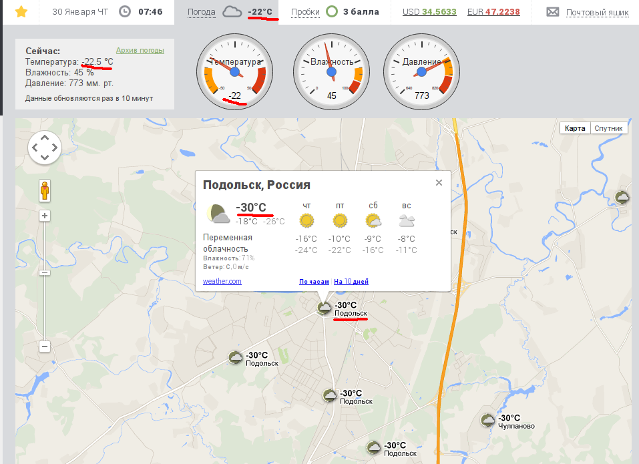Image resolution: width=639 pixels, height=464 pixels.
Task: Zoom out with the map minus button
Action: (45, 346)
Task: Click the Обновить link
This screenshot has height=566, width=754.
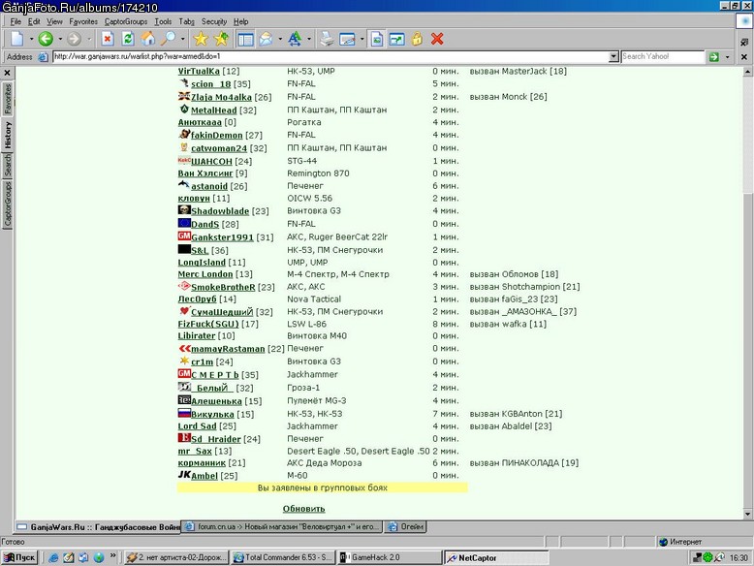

========================

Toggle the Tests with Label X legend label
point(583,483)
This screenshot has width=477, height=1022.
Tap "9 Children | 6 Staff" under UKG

========================

In the listing above, find the line with "This screenshot has width=477, height=1022." and the line with "Children | 6", then print exactly those two lines and every line between them, and nothing more.

This screenshot has width=477, height=1022.
Tap "9 Children | 6 Staff" under UKG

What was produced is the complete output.